Prentice was once a strict vegan, who for health reasons, eventually found herself drawn to a diet which includes animal products, but not the products of industrial agriculture. There is much that vegetarians and vegans would not like in Prentice's essays, since she explains how her 10 years of vegetarianism were not healthy for her. Having had the same experience myself after being a vegetarian for 20 years, I can appreciate the wisdom in what she writes. While vegetarian diets work well for some, they are not appropriate for everybody. But at the same time, diets that include the consumption of industrially produced and processed animal products do nobody any good. We need to be willing to recognize our relation and responsibilities to the animals that we consume.
I first heard of this book when I attended a Vermont Localvore potluck at which Prentice was the invited guest chef. I was deeply offended then at her attitude, when she announced she was going to make a salad using a recipe from her book, but lamented the lack of local artichokes or olive oil. `How could such a person be associated with local cooking,' I wondered, `if she doesn't even have the sense to find out what the best local ingredients are and celebrate them, instead of parading the products of another region in front of us?' I figured that a seasonal local cookbook written by a national author would be a worthless concept. Fortunately, that's not what this book attempts--instead the book is much more about rediscovering our connection to food than about specific local recipes.

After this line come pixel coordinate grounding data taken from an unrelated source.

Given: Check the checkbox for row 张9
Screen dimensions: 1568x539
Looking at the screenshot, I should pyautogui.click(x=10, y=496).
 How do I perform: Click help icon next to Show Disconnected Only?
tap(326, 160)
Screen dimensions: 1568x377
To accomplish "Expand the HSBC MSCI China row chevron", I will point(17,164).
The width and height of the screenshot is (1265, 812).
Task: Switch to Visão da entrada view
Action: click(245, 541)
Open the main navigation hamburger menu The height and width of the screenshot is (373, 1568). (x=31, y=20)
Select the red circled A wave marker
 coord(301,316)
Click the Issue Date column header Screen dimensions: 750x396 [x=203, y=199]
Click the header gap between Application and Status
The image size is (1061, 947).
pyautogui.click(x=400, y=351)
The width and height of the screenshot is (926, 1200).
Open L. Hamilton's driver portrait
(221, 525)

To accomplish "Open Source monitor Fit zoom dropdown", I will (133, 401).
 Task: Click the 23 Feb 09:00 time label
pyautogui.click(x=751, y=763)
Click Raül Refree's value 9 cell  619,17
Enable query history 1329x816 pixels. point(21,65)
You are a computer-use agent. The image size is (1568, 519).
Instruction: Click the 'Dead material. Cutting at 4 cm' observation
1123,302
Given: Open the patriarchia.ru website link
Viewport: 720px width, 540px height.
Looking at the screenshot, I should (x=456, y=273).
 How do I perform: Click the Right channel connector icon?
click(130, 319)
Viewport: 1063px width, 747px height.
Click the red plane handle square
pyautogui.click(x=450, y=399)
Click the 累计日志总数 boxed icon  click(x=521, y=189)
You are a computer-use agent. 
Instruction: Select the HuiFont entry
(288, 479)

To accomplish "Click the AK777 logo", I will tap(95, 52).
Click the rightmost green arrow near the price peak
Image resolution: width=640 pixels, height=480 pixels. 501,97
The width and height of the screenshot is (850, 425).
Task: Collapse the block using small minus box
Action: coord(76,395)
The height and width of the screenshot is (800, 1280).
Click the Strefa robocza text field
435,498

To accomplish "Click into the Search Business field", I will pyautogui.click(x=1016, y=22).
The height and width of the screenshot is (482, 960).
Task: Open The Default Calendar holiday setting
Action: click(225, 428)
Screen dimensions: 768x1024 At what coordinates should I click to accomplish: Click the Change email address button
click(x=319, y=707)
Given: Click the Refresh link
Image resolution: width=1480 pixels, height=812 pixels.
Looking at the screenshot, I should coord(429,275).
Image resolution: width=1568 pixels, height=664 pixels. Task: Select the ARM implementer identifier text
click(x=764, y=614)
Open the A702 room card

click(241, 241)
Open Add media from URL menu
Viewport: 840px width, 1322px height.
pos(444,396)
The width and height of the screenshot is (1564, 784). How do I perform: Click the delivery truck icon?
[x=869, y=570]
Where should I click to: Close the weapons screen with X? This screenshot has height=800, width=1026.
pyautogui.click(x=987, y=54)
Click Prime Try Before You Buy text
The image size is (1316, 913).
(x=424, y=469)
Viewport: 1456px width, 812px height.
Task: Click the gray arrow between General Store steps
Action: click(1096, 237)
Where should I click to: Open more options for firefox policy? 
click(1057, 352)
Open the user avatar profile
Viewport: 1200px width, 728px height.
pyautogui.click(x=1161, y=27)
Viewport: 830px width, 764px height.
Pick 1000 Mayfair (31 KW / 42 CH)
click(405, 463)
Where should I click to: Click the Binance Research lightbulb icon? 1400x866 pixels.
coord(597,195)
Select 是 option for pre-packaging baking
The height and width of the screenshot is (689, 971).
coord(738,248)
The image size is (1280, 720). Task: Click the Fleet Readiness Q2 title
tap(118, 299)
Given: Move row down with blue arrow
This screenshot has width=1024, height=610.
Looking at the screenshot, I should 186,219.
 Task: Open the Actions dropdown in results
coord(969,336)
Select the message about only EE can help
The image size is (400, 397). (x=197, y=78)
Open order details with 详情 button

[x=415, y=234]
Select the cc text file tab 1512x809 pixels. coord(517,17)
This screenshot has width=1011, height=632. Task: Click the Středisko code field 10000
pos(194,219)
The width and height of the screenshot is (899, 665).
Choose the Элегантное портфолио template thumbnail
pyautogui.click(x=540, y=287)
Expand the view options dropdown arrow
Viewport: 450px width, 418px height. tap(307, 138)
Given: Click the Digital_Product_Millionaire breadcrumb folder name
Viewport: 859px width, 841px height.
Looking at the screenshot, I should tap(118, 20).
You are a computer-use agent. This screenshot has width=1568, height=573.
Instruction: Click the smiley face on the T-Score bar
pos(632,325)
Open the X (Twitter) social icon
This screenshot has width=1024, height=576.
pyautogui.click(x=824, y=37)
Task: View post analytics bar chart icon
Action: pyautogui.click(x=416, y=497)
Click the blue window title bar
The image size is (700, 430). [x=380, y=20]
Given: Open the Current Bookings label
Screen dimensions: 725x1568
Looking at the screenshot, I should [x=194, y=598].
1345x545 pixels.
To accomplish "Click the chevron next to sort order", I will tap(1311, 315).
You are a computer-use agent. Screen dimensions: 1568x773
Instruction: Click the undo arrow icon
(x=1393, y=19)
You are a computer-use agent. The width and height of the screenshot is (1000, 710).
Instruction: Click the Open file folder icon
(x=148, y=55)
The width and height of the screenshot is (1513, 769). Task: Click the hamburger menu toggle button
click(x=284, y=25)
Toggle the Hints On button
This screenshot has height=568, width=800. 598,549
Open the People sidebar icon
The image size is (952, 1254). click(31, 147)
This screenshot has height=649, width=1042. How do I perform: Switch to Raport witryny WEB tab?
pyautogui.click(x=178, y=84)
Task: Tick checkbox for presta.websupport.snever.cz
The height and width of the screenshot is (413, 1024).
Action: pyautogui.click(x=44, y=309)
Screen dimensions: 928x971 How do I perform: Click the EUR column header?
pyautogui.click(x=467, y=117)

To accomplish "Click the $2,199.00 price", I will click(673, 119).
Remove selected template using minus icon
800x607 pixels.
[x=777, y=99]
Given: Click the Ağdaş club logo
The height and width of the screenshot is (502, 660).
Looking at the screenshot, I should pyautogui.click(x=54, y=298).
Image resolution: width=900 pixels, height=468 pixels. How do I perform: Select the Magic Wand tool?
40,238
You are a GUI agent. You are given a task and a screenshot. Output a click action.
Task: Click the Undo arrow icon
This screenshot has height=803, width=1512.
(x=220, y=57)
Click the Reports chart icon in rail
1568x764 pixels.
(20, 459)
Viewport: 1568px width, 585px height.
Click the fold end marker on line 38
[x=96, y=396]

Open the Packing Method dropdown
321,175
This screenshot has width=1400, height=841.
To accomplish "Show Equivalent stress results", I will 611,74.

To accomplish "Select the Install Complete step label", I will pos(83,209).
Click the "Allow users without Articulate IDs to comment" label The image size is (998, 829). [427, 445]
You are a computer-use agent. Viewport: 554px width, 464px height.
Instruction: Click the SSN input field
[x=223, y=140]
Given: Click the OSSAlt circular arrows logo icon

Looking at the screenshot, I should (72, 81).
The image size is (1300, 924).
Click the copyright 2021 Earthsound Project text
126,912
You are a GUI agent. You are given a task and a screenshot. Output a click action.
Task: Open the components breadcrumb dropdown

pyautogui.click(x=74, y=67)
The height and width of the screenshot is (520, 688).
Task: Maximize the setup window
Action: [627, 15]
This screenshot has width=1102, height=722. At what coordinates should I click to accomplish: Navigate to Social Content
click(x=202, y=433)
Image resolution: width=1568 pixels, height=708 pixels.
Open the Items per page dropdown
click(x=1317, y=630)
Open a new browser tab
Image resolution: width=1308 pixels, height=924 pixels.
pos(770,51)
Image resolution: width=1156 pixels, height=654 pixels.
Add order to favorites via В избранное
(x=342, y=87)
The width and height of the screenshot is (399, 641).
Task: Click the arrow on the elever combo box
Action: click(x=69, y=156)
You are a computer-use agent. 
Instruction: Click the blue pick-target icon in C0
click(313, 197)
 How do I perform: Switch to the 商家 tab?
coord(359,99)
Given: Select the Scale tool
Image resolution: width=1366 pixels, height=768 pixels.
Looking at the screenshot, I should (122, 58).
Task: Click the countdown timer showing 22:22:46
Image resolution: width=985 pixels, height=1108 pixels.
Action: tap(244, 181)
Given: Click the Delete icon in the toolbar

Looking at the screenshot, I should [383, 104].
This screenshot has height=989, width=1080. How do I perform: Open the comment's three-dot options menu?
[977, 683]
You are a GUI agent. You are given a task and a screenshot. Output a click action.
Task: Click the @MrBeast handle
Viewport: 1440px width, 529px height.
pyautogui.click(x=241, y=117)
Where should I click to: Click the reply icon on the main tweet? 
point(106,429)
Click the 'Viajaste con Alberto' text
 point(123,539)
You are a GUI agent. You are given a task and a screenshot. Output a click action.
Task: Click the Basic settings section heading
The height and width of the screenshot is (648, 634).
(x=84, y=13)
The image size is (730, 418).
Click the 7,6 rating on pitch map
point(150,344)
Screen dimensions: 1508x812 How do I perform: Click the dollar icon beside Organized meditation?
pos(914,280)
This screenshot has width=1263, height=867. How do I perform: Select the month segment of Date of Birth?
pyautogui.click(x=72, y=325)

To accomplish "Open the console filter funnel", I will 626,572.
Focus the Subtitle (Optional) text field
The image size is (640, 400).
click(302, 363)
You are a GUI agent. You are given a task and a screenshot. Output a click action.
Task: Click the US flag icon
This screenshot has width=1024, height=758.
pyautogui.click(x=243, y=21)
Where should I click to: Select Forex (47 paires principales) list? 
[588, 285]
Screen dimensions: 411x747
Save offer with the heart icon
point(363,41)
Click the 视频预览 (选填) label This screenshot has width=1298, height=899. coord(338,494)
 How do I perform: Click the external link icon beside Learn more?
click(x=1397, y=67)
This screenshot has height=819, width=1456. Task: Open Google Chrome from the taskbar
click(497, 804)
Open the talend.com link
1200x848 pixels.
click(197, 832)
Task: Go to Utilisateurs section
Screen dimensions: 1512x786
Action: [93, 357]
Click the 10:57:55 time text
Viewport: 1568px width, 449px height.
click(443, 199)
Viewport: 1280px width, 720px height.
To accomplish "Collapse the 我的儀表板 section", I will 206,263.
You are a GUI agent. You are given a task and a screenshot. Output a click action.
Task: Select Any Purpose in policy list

Although she has become famous for leading the concept of eating foods only from one's local region, what she urges here is really an appreciation for the products of small farms. Thus, instead of simply cheering on local food, Prentice argues in this book that our industrial agriculture system has torn us away from one of the most essential of human traits, our relationship to the food that nourishes us. Instead of following diets of avoidance, Prentice advocates recognizing the meaning that each item of food brings to our lives, and using food to re-establish our connection to the land. Indeed, the only foods that Prentice avoids are those heavily processed products of industrial agriculture: refined sugar, white flour, and pre-packaged extruded junk. Although the book contains a few recipes, it is not a cookbook, but rather a wake-up call: "Our poor diet is at least partly a physical manifestation of a spiritual decay," together with some suggestions of how we can begin the journey back to healthy eating.